While some spent the start of the COVID-19 pandemic cooking or binging TV shows, poet Adrian Matejka spent his lockdown writing his recent book ‘Someone Else Sold The World’, estimating he wrote 95% of the book in the first months of the pandemic.
“At first, when it looked like we were going to be home for a few weeks…we [Matejka and his wife] spent these two weeks working hard,” Matejka said. “Then it became clear that it wasn’t a fun thing, it was real, and people were dying and we had to rethink everything.”
Matejka will talk about her book at the 2022-2023 Efroymson Creative Writing Reading Series, which kicks off on Thursday and browse April 20. Hosted by the Department of English and Creative Writing, the series “attracts prestigious, award-winning fiction writers, poets and non-fiction writers who perform, engage and educate on a myriad of subjects and traditions.”
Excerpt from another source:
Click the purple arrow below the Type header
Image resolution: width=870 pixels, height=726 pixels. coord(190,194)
The series kicks off at 5:30 p.m. at the Hokin Gallery at 623 S. Wabash, Room 109 with Matejka, editor-in-chief of Poetry Magazine, as guest speaker.
Born in Nuremberg, Germany to a military family, Matejka grew up in Indianapolis and graduated from Indiana University Bloomington and the MFA program at Southern Illinois University Carbondale.
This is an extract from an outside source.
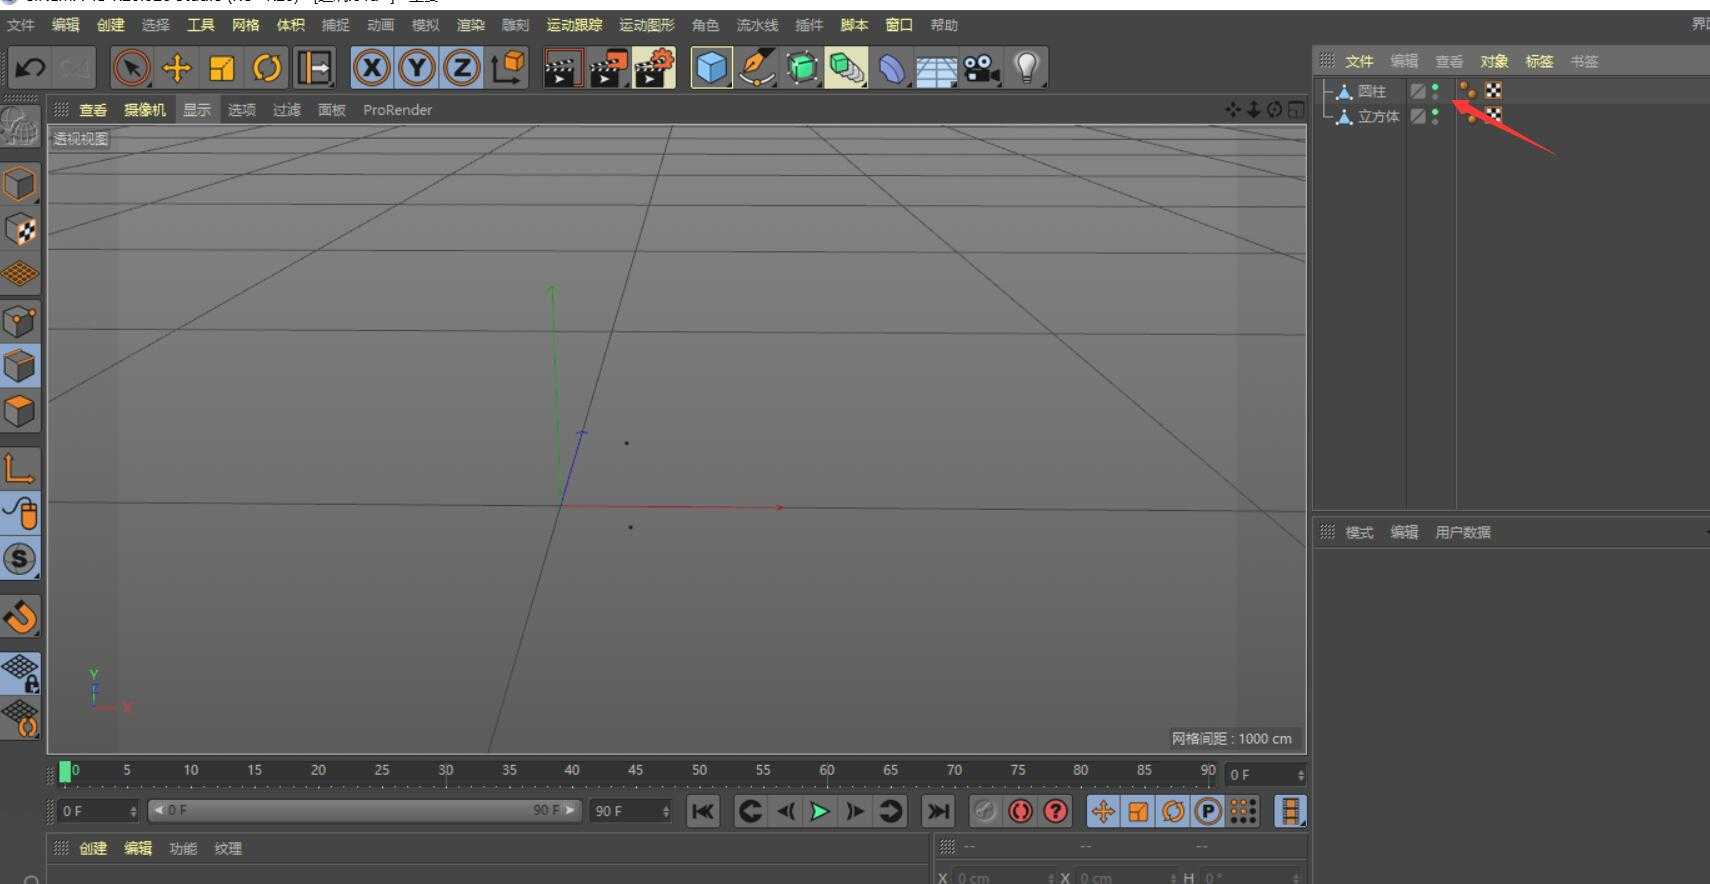The image size is (1710, 884).
Task: Activate the Rotate tool
Action: 266,68
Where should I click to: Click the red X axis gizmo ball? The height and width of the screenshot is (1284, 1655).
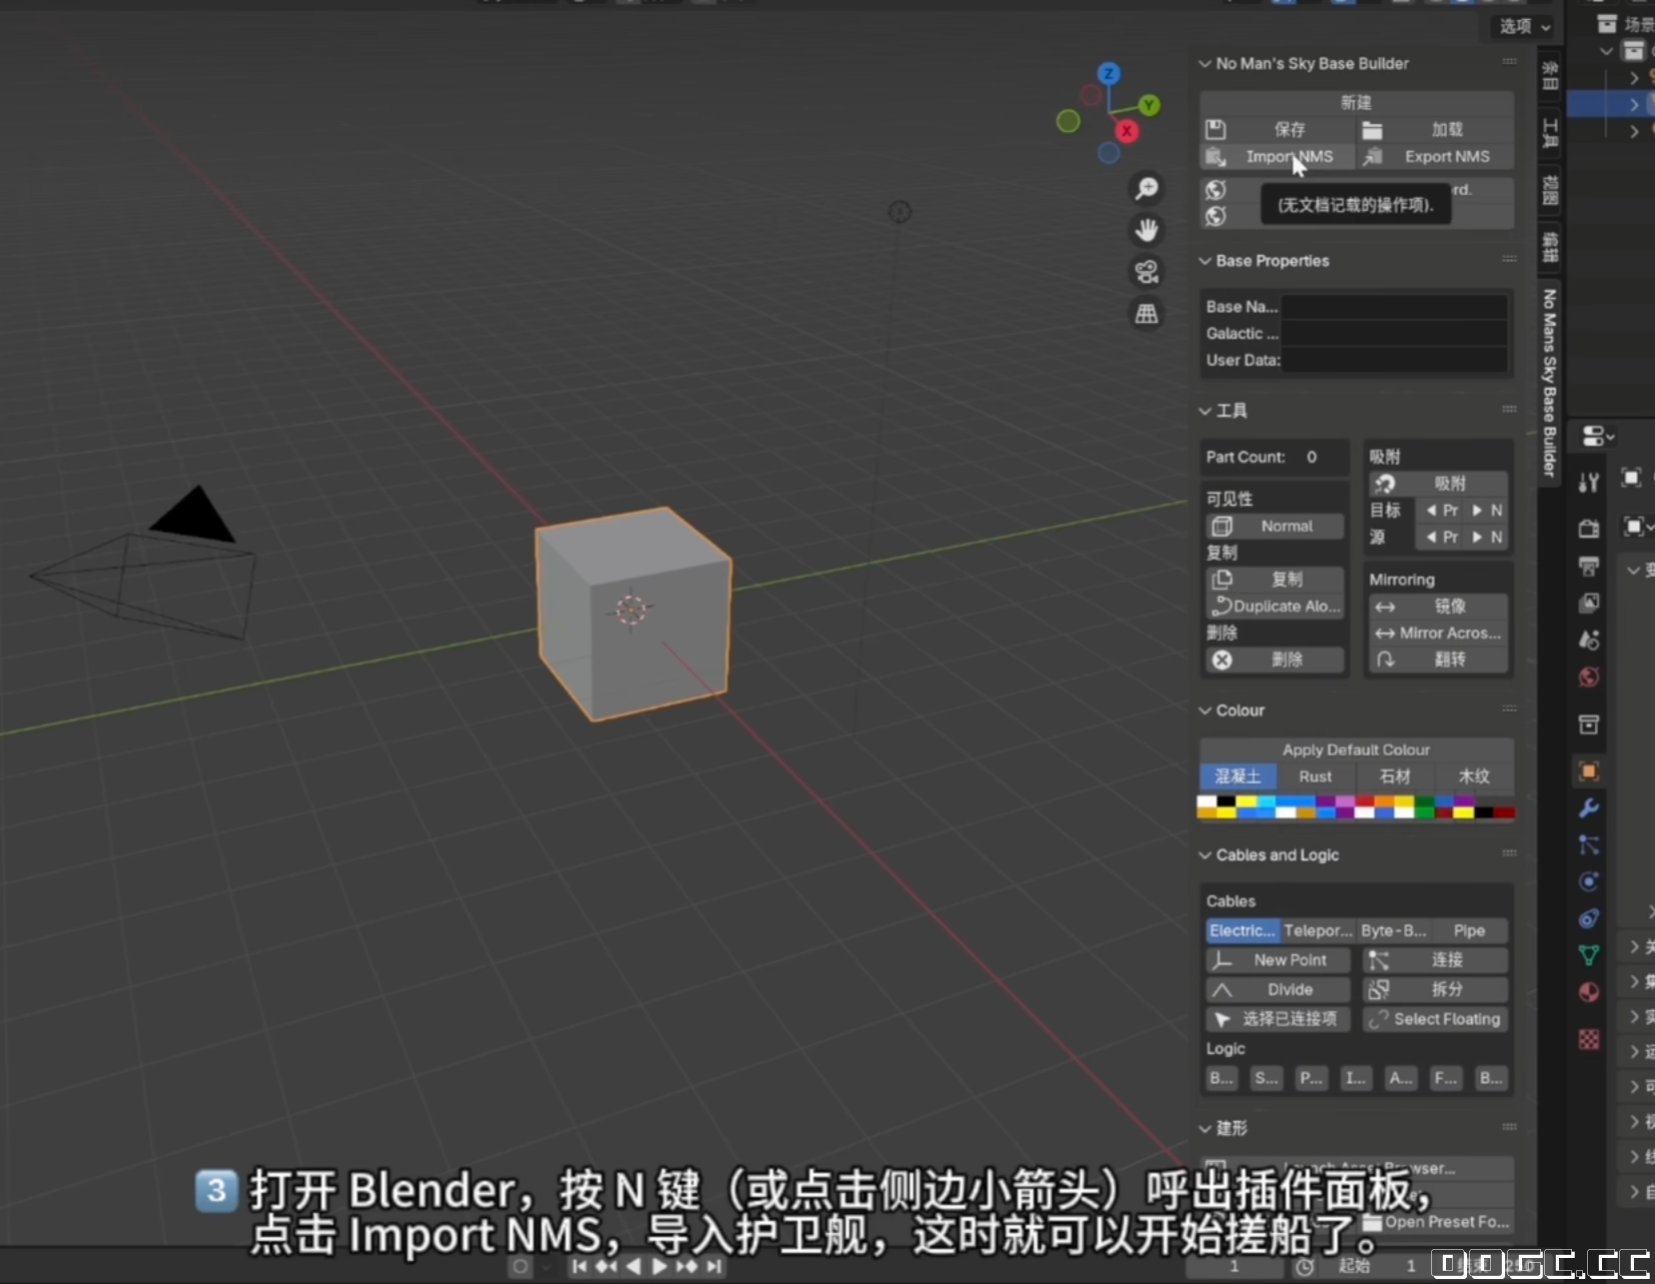(1127, 131)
With an array of books to his credit, Matejka is recognized as a finalist for the 2014 award. Pulitzer Prize for Poetry and 2013 National Book Award for “The Big Smoke.”
The collection of poems published in May 2013 explores the legacy of American boxer Jack Johnson. Johnson was the child of emancipated slaves and fought violent Jim Crow segregation, overcoming it by challenging white boxers and white America to become the first African-American world heavyweight champion.
Her latest collection of poems titled “Somebody Else Sold the World” was a finalist for the 2022 Rilke Prize, and Matejka is currently awaiting the release of her first graphic novel “Last On His Feet”, which will be released in 2023.
It will not be the writer’s first visit to Colombia. Matejka said he was on campus about eight years ago when he read with Matthew Shenoda, the former dean of academic diversity, equity and inclusion.
“[Shenoda] and I did an event together, and it was a real joy,” Matejka said. “I was able to hang out with the creative writing students and was so impressed with the community of writers and artists on campus… so I was really excited to come back and do something again.
Matejka said at the event he will read an excerpt from his recent book “Someone Else Sold The World” and then discuss his new role. as the editor of Poetry Magazine.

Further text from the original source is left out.